# Excerpted passage

+++

Not also that with multiprocessing even if you passed the learner to each spawned process it wouldn’t actually be the same learner. They each get a different copy. This being torch.multiprocessing which is just a wrapper around python’s multiprocessing with tnesor handling, so not TPU/PyTorch specific. That’s just how it works. If you do:

a = [1,2,3]

def mp_fn(a):
  a.insert(my_mp_id)

spawn(mp_fn(a))

Where my_mp_id is assumed to be created by spawn (the xm.get_device() in TPU does this) then the spawned processes will each have different as. They’ll get a copy of the initial value but then it diverges. This also applies if you didn’t pass a to mp_fn but just used the existing value, not specific to spawn arguments.

Indeed I did miss the DistributedSampler. I missed it since I was looking in the API guide but it’s not there. The actual example code seems to be a better guide as to what needs to be done.

Here, the model and the dataset are initialized in each process too.

I looked more into how PyTorch and fastai do distributed training with GPUs. I see here we also need to initialize the model and the dataset in each process. However, I realized there are two important components (correct me if I am wrong):

  1. DistributedSampler to send the right data to the right device
  2. DistributedDataParallel to replicate the model on each of the GPUs and keep parameters, gradients, and updates in sync.

So for XLA we still do 1, but what’s doing 2? the optimizer stepping function?

Also, I still am a complete beginner to multiprocessing and parallelized training, but I find it odd that we don’t explicitly specify that a model is the supposed to be same between processes in terms of parameter updates. Without the XLA specific code, we would just be spawning processes with different Learners with no communication with each other. How does the XLA functions know that the models are the same?

Did you see DistributedDataParallelused with TPU? It’s not used in the repo examples. t might be used for distributed TPU training. In the GCP examples they setup multiple machines to feed different cores (or I think sets of cores with the multi-process loading used on each machine). Looks like DistributedDataParallel is used for keeping the data and model synced across machines (and is not TPU specific). While within a machine you use either ParallelLoader for multi-process or DataParallel for multiple threads (both TPU specific).

Yeah, I was a bit confused by how you don’t seem to actually explicitly parallelise the model (compared to DistiributedDataParallel where it returns a parallelised model). Though actually I guess that kind of makes sense. You don’t really need to parallelise it. You init the model before moving to the device, so model.to() can put it on each device. Then the only thing that alters it is the optimiser which is handled in the XLA optimizer_step. Or I guess looked at another way the model.to(an_xla_device) is what parallelises it and optimizer_step keeps it in sync.

+++

# Requirement 1
Quote the thread on TPU multiprocessing from the words "spawn(mp_fn(a))" through the words "each process too.".
# Requirement 2
In the thread on TPU multiprocessing, which two components does the poster name as important for distributed training with GPUs?
# Requirement 3
Proceed with the thread on TPU multiprocessing, picking up after its last sentence.
The listing that comes next has nothing to do with the thread on TPU multiprocessing.

+++

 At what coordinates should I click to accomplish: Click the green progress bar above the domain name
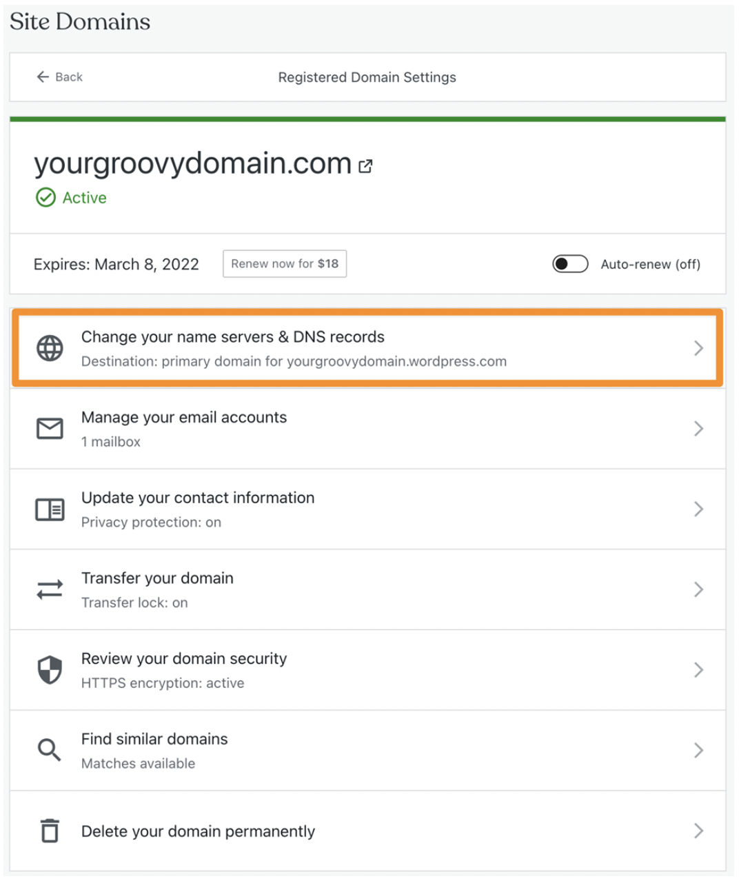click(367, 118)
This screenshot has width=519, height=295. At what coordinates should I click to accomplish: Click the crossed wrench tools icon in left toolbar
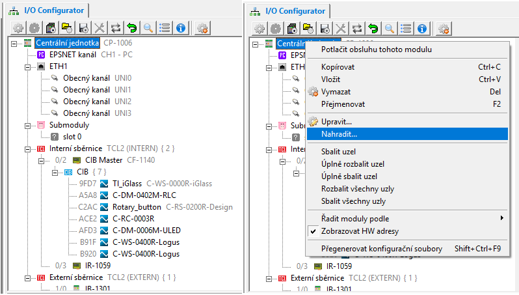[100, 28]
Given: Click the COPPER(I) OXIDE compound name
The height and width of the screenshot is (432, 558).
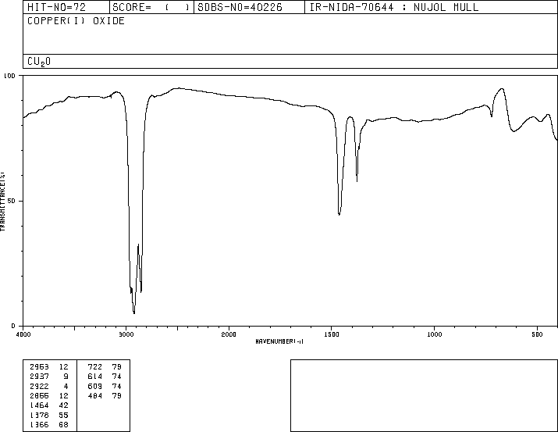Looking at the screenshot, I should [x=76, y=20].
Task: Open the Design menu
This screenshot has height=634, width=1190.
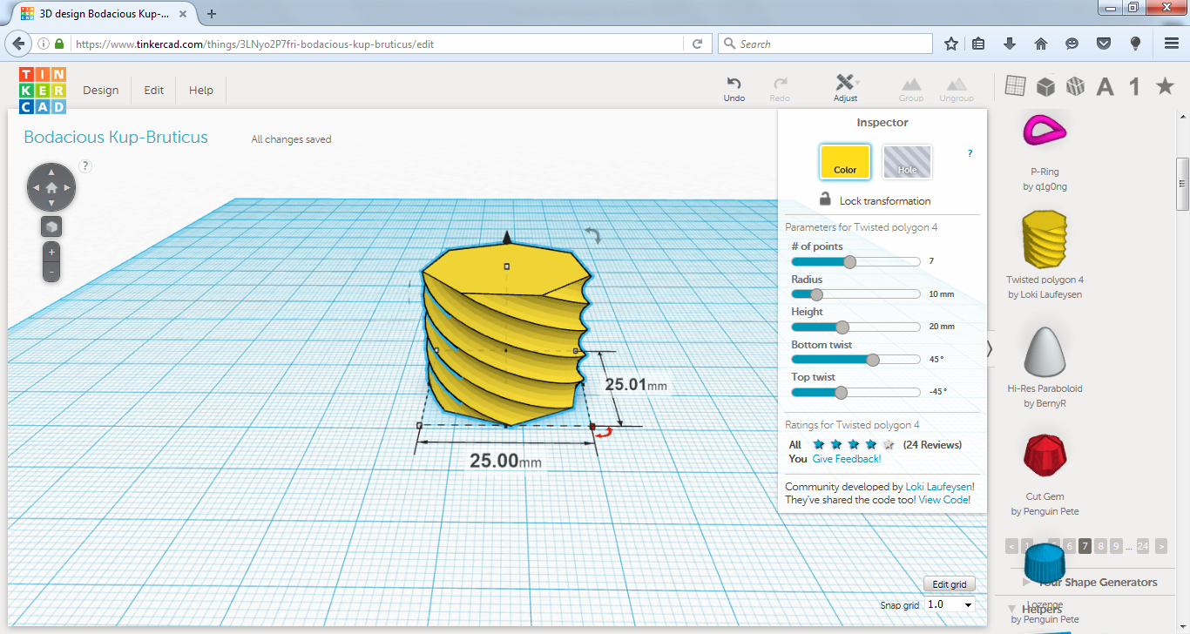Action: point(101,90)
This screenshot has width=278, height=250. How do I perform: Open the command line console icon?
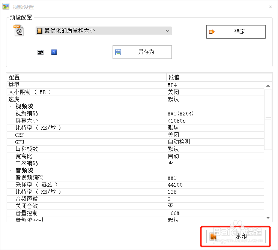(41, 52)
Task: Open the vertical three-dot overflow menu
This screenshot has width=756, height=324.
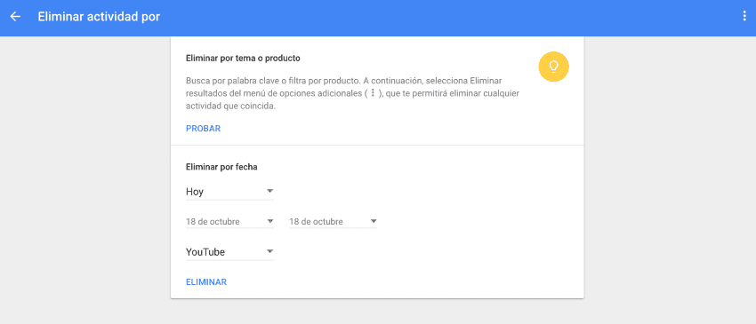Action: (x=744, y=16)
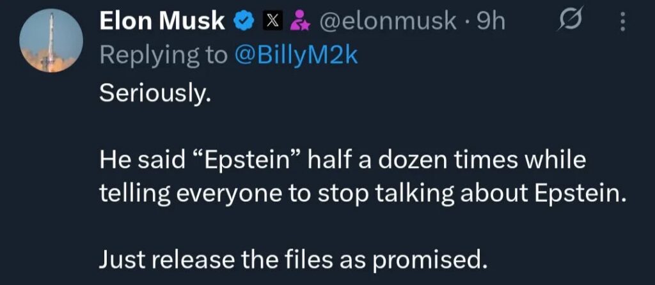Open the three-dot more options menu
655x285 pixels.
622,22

+++

# Expected output 1
spawn(mp_fn(a))

Where my_mp_id is assumed to be created by spawn (the xm.get_device() in TPU does this) then the spawned processes will each have different as. They’ll get a copy of the initial value but then it diverges. This also applies if you didn’t pass a to mp_fn but just used the existing value, not specific to spawn arguments.

Indeed I did miss the DistributedSampler. I missed it since I was looking in the API guide but it’s not there. The actual example code seems to be a better guide as to what needs to be done.

Here, the model and the dataset are initialized in each process too.

# Expected output 2
DistributedSampler, which sends the right data to the right device, and DistributedDataParallel, which replicates the model on each GPU and keeps parameters, gradients, and updates in sync.

# Expected output 3
In the threading DataParallel there are actually multiple copies of the model, because being in-memory you have to create multiple copies, in multi-process they are isolated in the different process address spaces.

I think there might also be some TPU magic there too, because you don’t really want to keep doing transfers between host and TPU, so parts of that syncing may well be on the actual TPU.

1 Like

I brought up DistributedDataParallel because I thought it was the GPU-equivalent of multi-TPU core training. I wanted to understand how that works to hopefully have an idea of how TPU training would work. Indeed ParallelLoader and DistributedSampler is the way to parallelize the dataset, with ParallelLoader being TPU-specific. Also, the xm.optimizer_step is keeping the gradients is in sync as you mentioned. This is confirmed over here. I guess xm.optimizer_step sees that it’s the same model across the cores that is being updated and is able to figure out how to sync them up.

I will probably raise an issue on the TPU github page asking any additional questions regarding how exactly the parallelizing of the model training is occurring for the TPU

I will add DistributedSampler and fix the training loop now.

However, I am still not happy with the current interface that I have. I still wish we could do learn = learn.to_tpu_distributed() and all the training happens on the TPU. This is what we do with distributed training and fp16 training already in fastai. If you have any ideas to be able to do this, please let me know.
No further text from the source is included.